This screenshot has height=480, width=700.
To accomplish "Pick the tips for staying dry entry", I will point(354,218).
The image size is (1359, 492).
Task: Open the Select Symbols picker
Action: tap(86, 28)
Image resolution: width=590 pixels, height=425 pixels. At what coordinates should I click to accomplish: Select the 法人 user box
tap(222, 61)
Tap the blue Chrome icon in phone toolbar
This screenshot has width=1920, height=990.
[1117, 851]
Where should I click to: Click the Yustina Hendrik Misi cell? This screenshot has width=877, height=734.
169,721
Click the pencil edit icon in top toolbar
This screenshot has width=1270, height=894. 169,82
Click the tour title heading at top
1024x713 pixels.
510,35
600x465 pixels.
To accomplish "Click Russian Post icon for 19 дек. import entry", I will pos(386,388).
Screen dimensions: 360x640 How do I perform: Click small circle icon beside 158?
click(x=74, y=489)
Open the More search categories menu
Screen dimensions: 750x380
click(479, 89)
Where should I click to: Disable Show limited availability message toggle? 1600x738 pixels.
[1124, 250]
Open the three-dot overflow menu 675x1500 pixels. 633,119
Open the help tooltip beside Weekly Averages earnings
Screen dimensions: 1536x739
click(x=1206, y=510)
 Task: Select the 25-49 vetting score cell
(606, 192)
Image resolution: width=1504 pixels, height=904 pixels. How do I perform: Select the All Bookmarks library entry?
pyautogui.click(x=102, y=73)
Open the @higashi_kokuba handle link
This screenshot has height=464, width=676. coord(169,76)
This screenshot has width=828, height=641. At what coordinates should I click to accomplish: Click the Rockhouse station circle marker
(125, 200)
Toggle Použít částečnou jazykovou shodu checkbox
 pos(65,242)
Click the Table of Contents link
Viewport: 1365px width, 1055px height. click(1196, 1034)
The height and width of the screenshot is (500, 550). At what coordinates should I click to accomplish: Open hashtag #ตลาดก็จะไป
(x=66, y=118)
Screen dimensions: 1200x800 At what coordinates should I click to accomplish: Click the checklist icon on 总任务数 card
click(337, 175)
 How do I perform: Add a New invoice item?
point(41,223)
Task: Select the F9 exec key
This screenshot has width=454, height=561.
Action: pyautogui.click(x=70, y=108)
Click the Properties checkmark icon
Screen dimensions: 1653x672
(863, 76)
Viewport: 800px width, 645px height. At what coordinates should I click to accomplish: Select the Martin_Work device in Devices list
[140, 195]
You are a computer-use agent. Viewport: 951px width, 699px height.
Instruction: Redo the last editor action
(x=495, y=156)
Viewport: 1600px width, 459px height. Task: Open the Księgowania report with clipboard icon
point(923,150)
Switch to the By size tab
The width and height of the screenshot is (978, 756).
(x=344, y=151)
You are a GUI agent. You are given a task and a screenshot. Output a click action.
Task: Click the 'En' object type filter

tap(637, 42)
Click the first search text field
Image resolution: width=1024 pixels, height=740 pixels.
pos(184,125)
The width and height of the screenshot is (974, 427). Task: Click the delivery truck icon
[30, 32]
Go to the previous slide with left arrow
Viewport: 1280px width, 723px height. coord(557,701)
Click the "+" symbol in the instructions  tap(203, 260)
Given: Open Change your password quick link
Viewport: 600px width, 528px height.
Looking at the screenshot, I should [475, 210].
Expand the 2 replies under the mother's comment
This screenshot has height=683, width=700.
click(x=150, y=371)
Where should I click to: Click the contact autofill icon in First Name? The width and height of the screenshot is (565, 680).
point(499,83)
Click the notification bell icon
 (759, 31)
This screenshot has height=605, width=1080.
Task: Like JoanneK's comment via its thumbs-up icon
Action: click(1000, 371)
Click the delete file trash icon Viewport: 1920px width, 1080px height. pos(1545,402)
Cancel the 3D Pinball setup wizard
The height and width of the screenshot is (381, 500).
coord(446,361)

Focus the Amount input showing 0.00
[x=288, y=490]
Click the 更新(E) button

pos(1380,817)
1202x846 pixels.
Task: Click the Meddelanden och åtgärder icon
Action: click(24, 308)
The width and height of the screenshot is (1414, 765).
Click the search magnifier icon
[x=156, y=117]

Work to complete: A verbatim transcription is needed of the lines above, starting at the line with "Screen dimensions: 1200x800" and ending at the line with "Task: Select the F9 exec key", both included, and of nothing else.

Answer for this exercise:
Screen dimensions: 1200x800 At what coordinates should I click to accomplish: Click the checklist icon on 总任务数 card
click(337, 175)
 How do I perform: Add a New invoice item?
point(41,223)
Task: Select the F9 exec key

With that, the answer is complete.